At San Francisco Ballet, Helgi Tomasson's production of "Giselle" is the perfect spectacle to close the season. This is romantic ballet to the nines. The set is a rustic village with two huts at either side. A castle on a hill in the far background, a big tree in the near background, and overhanging branches form sort of a proscenium arch. Albrecht, disguised as the peasant, Loys, makes a grand entrance. Giselle skitters across the stage, moves backwards, bumps into Loys, and is smitten. She's shy, and runs away. They pluck a daisy...she loves me, and they do a pas de deux, leaping around the stage, freezing momentarily at the top. Hilarion appears. He loves her, but she and Loys love each other. The men fight, sort of.

Giselle does a lively solo with a lot of jumps. It's soft, light, and fast. It's almost like a leit motif for her, because she does this similar dance to similar music nearly every time she appears even with the Wilis. She and Albrecht do a pas de deux. The corps rotate out from the center into two counter clockwise circles, hiding the couple. They spread out at the back revealing them in the center, and he lifts her triumphantly to his shoulder.

Albrecht's servant comes to him as Hilarion spys from behind the tree. The nobles file in, complete with two Russian wolfhounds. The costumes are bright and rich looking, in stark contrast to the peasants. Giselle does her frothy little signature dance with lots of lively little kicks. Bathilde is gracious, but always looks down at her. She gives her the necklace. The Pas de Cinq is spectacular with lifts, pirouettes, and port de bras. They do their three solos and one pas de deux, with some remarkable solos for the two men. Giselle turns, makes her way across the stage hopping on one leg on pointe, while kicking with the other. She lands, then pirouettes all the way across the stage in a spectacular sequence.

Eight men leap high, rolling over and beating their legs. They're joined by the corps. Hilarion bursts in with the sword, then blows Albrecht's horn. The nobles all drift in. Bathilde recognizes Albrecht, and goes to him. Giselle is crushed when he pushes her away. Joanna Berman's mad scene is riveting. She twists, kicks, and feints with sharp movements, then stabs herself. Yuri Possokhov responds in kind, first at Hilarion, then back to Giselle, then to the corps in general. He falls and clutches Giselle and is pulled off. Berman and Possokhov are absolutely on fire in this performance. This was her next to last performance before retiring at the end of the season, and there's an electricity between them that's passionate drama in the highest sense.

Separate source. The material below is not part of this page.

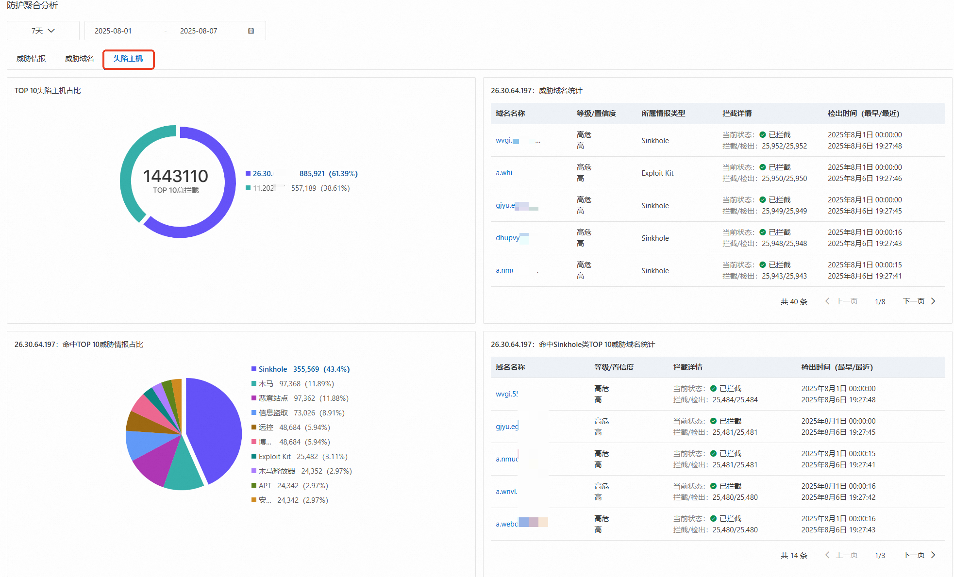This screenshot has height=577, width=954.
Task: Click next-page arrow in threat domain table
Action: pyautogui.click(x=933, y=301)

Nobody's better at moving large groups of people than Helgi Tomasson, and Act 2 is a tour de force. The stage is gnarled, old trees. Steam rises from the floor and there's a glow at the back. A group of men come in, and a Wili flies across the stage, through the air, scaring them off. The front trees roll away, and the Wilis rise from a kneeling position in the wings. Muriel Maffre is a commanding figure as their Queen Myrtha. She's totally in control as they surround her. She moves her arms like the conductor of an orchestra, and they rise up in waves, and back down.

Giselle is one of them, but not quite. She does her signature dance with short lively kicks and jumps. She's just died, and is still part of both worlds. Albrecht is alone, tormented at the center of the stage, kneeling with his head in his hands. Giselle dances around him. He finally sees her and they do a slow, passionate pas de deux and he lifts her high.

After they leave, Hilarion enters and the Wilis force him to dance. They seem to be pushing him as he gains speed. He spins and leaps, faster, and faster. Finally he falls at Myrtha's feet, and they carry him off and throw him in the lake. Next, they start on Albrecht, but Giselle intercedes. Joanna Berman may have the most expressive arm movements I've ever seen. She seems to be like a weightless marionette as he lifts her low. As dawn starts to break, the Wilis disappear, and Giselle fades back into the grave as Albrecht stretches out to her in the passionate climax to Helgi Tomasson's spectacular "Giselle" at The San Francisco Ballet.